By Brian Whitmore, for RFE\RL

Has the Kremlin finally decided to stop denying that its military is fighting in eastern Ukraine?

Is Moscow finally abandoning the fiction that the war in the Donbas is a Ukrainian civil war and not a Russian invasion?

Recent remarks by Foreign Minister Sergei Lavrov suggest this may be the case.

According to Russian and Ukrainian press reports, on June 30 Lavrov said the following:

“I have read and heard much criticism regarding our decision to join the fight in Donbas and in Syria.”

Lavrov added that Moscow intervened in Ukraine to “protect the Russian-speaking population.”

Now we have seen this movie before.

The Kremlin initially denied that its troops had intervened in Crimea, only to have Vladimir Putin himself later admit it — and brag about it — on television.

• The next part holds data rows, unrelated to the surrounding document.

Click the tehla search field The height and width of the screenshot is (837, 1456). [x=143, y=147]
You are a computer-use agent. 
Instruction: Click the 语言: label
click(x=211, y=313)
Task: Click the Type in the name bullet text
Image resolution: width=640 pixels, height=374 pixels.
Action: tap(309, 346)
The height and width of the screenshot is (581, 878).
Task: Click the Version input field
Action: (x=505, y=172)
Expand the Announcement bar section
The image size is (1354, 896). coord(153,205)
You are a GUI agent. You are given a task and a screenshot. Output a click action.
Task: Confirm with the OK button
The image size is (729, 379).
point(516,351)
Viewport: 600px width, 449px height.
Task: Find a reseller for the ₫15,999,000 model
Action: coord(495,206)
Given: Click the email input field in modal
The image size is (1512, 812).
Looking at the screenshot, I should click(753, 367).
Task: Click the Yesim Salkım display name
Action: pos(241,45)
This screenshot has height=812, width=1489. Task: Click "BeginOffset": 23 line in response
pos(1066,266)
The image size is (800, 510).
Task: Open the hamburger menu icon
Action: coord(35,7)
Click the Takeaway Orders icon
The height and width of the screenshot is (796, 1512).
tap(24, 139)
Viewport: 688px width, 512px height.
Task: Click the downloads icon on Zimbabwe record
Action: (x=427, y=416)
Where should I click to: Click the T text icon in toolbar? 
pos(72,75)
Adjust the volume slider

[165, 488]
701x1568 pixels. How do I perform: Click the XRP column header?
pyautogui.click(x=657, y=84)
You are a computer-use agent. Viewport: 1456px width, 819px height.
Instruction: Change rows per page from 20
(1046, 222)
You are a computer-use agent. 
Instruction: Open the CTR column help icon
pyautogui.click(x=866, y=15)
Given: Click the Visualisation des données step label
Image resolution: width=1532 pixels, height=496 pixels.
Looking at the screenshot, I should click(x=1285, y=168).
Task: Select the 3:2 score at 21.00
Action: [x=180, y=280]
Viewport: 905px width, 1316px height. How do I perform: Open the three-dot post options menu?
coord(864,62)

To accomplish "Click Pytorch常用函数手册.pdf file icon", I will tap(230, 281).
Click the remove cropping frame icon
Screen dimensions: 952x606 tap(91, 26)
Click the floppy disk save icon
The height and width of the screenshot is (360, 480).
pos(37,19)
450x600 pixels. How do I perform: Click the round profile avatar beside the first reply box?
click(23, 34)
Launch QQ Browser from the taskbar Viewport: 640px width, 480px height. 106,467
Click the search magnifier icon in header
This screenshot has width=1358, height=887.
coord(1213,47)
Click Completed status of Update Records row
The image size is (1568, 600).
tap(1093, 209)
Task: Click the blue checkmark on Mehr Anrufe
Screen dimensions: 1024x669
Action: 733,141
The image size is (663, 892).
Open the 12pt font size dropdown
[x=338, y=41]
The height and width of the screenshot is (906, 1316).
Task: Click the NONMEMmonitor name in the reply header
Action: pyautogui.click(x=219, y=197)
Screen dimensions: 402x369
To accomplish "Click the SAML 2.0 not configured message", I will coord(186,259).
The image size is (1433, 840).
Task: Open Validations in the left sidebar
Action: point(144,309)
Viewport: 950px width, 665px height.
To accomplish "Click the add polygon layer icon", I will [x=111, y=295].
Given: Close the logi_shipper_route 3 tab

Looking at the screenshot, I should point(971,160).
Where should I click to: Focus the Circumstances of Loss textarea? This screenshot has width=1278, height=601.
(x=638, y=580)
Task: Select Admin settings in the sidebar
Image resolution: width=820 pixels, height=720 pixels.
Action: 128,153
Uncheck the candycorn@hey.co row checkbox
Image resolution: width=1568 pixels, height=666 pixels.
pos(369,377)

And given the fact that Ukraine has recently captured and exposed several Russian soldiers fighting in the Donbas, the fiction of Russian noninvolvement is becoming increasingly impossible to maintain.

Now this is particularly relevant given last week’s agreement between Putin, German Chancellor Angela Merkel, and French President Emmanuel Macron to comprehensively implement the Minsk peace deal in Ukraine.

But in doing so, it is probably well past time for everybody to once and for all abandon another fiction: the one where everybody pretends that Russia is a mediator in the war in the Donbas and not a combatant.